A Prefeitura do Rio vai medir todos os imóveis da cidade – a começar pela área mais nobre da Zona Sul – para corrigir discrepâncias no Imposto sobre a Propriedade Predial e Territorial Urbana (IPTU). Embora um total de 1,8 milhão de unidades esteja na lista da vistoria, o principal alvo são coberturas e casas, residenciais ou não, submetidas, de 1998 para cá, a obras que tenham ampliado suas áreas sem que o município tenha sido informado. O imposto sobre a diferença entre a área real e a declarada será cobrado em carnê extra ainda este ano. Em 2008, já virá incorporado ao valor atual.

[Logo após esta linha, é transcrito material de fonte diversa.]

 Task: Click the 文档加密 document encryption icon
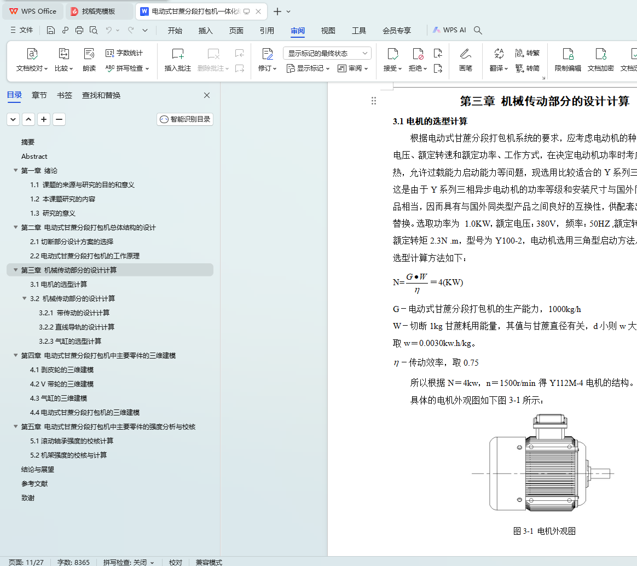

A partir de março, 30 mil imóveis da Lagoa, do Leblon e da Gávea receberão fiscais da Secretaria Municipal de Fazenda, que publicou nesta quarta-feira resolução no Diário Oficial. Até agosto, todos esses serão recadastrados e novos bairros passarão a ser visitados. O carnê complementar ao já emitido será enviado ainda em 2007 para pagamento em cota única com 10% de desconto ou em até 10 vezes, como o IPTU regular. Em 2008, valores dos dois carnês serão somados.

Antes da vistoria, a prefeitura enviará correspondência ao contribuinte. Se o fiscal – um dos 60 servidores concursados ano passado especificamente para esse serviço – não tiver acesso ao imóvel, outra carta será remetida para que, em 15 dias, nova visita seja agendada.

CÁLCULO ARBITRÁRIO

– Não havendo contato nesse prazo ou se a vistoria ficar impossibilitada, os dados cadastrais poderão ser arbitrados, de acordo com a legislação federal e municipal vigente – avisa a resolução. Comunicado das discrepâncias apuradas, caberá então ao dono abrir processo, em até 15 dias, para contestar o novo valor, apresentando comprovantes.

A Secretaria de Fazenda explica que nenhuma vistoria municipal foi feita desde 1998. Nesse período, o cadastro teria se desatualizado. Além das obras não notificadas, apartamentos de prédios construídos nesse período tiveram o IPTU calculado sobre metragem informada por construtoras e não foram conferidas. Mudanças como a instalação de cobertura para fechar terraço ou a construção de parede com janela num local antes coberto apenas por telhado aumentam o valor do imposto.

ISENÇÃO REVISADA

– A cidade teve um crescimento natural, e o recadastramento é um trabalho em benefício do cidadão e da isonomia tributária – diz o secretário de Fazenda, Francisco de Almeida e Silva.
Entre o 1,8 milhão de imóveis que será vistoriado, 700 mil não pagam IPTU. Uso como clube de futebol ou templo religioso, tombamento ou enquadramento como unidade autônoma popular, condições que conferem a isenção do imposto, serão fiscalizados para manter ou cancelar o benefício.

Presidente da Câmara Comunitária do Leblon, a moradora Evelyn Rosenzweig vê a notícia como brecha para legalizar melhorias antes barradas pela prefeitura: – É oneroso, mas pelo menos é uma luz no fim do túnel – afirmou.

A Secretaria de Fazenda, embora não tenha poder de multa, informa que a medição não confere legalidade a situações irregulares. Possíveis aberrações, como construção de andares acima do gabarito, poderão ser notificadas à Secretaria Municipal de Urbanismo.